¿La estabilidad de un mánager está determinada por la ubicación de su equipo en la tabla de posiciones? No necesariamente. Más bien se define en relación con las expectativas que se proyectaron al inicio de campaña.
Willie Randolph no tenía de último a los Mets en el sector Este, sin embargo, Omar Minaya voló de Nueva York a California, para decirle que ya no era el jefe del equipo al que había llevado a la victoria dos horas antes contra los Ángeles, la noche del martes.
John McLaren, en cambio, sí estaba en el fondo del Oeste con los Marineros y fue despedido ayer por este plantel. ¿Quiere decir que peligra el puesto de Manny Acta con Washington, Trey Heilman en Kansas City y John Gibbons en Toronto?
Depende.
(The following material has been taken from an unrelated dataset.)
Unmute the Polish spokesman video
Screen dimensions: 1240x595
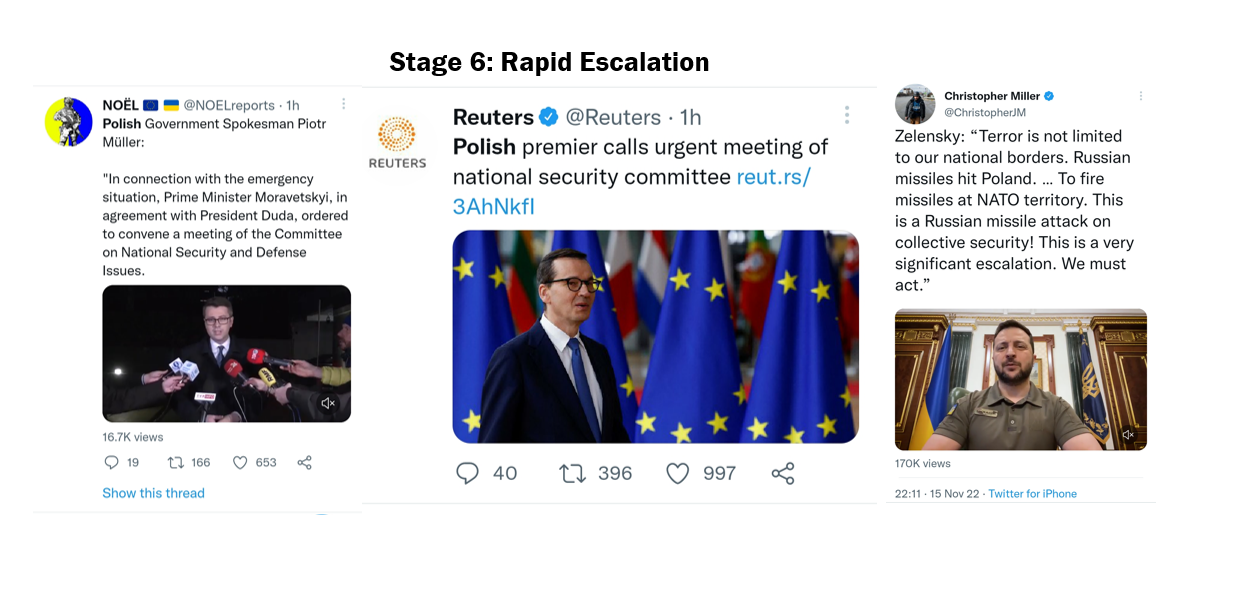pos(328,403)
Depende del nivel de expectativas que se tejió. A los Nacionales nadie les vio chance de salir del sótano, así que es normal que estén ahí. Lo mismo pasa con los Royals, pero no con los Azulejos. Gibbons sí está en dificultades.
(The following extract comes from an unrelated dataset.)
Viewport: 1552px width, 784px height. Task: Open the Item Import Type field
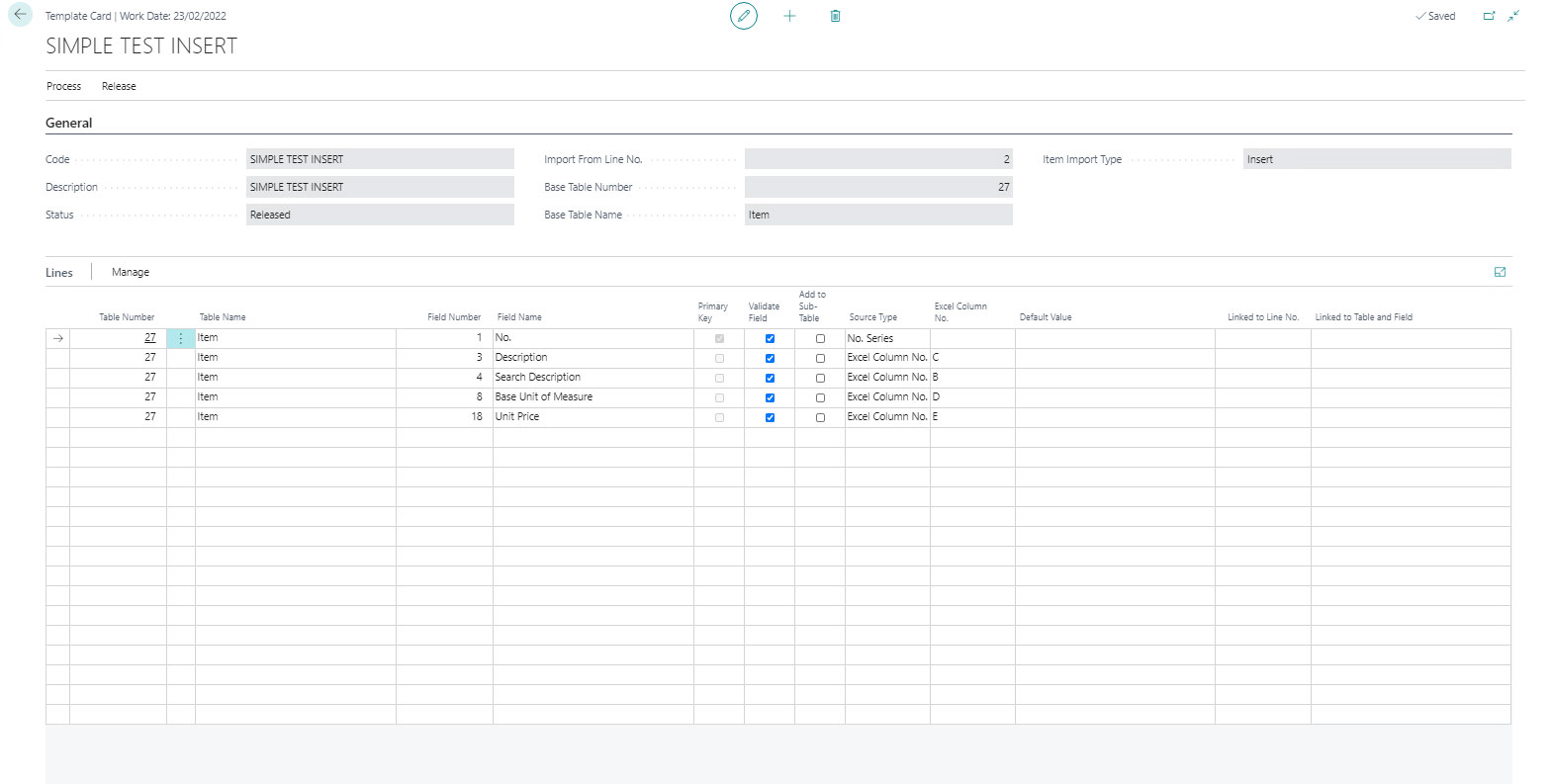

A Randolph lo sacó toda la presión que hay en Nueva York en torno a los equipos de la ciudad, y sobre todo lo pone fuera, su incapacidad para hacer ganar de forma consistente a los Mets. El espectacular colapso del año pasado, cuando dejó ir una ventaja de siete juegos con 17 días para el final de la temporada, también fue cobrado ahora.
McLaren corrió la misma suerte. Al igual que los Mets (138,293,378) Seattle tiene una planilla de más de 100 millones de dólares (117,993,982) y las expectativas eran altas. Se le vio como el equipo a vencer en su División, pero lo que ha hecho ha sido el ridículo.
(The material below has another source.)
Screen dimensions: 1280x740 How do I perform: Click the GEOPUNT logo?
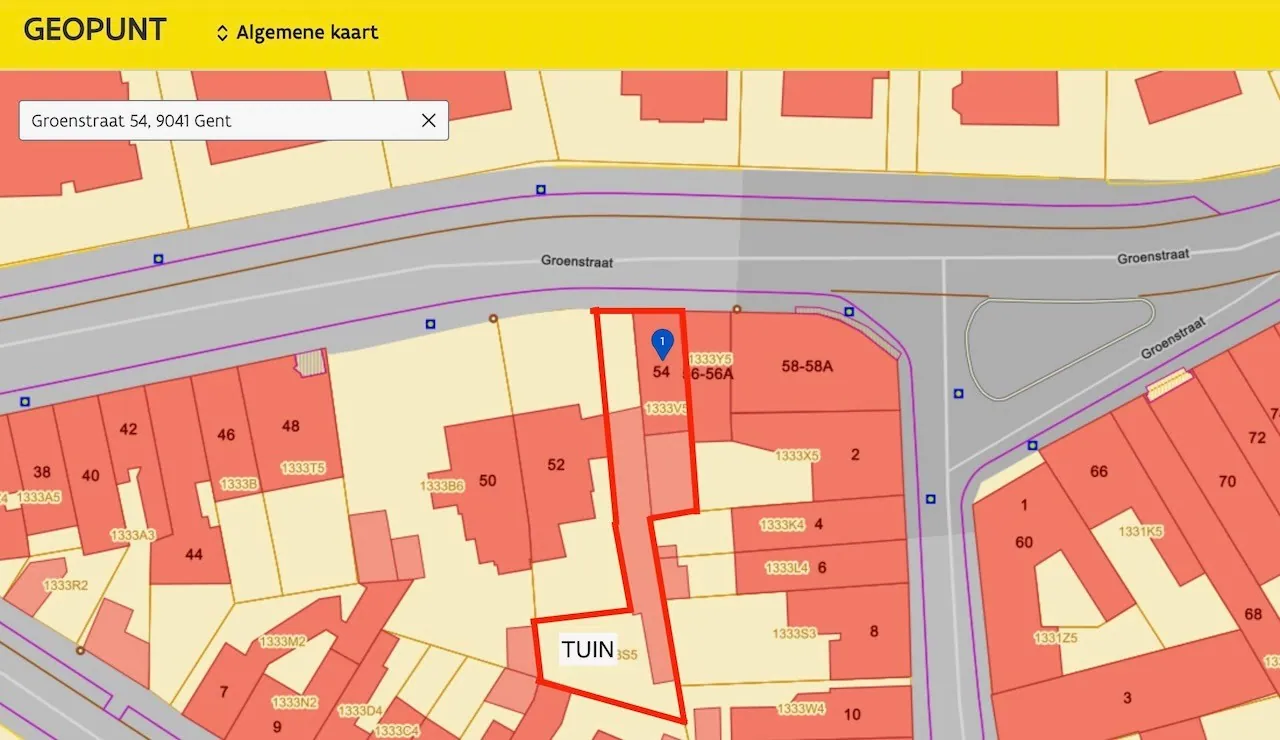tap(95, 31)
Cuando una empresa falla, corresponde al gerente averiguar las causas y aplicar variantes que permitan corregir. Y si no hay cambios, entonces lo cambian.
¿Ahora, quién determina las expectativas? Los dueños del proyecto, los analistas y medios en general. Así que la clave es el equilibrio entre las esperanzas o posibilidades de conseguir algo, y la realidad.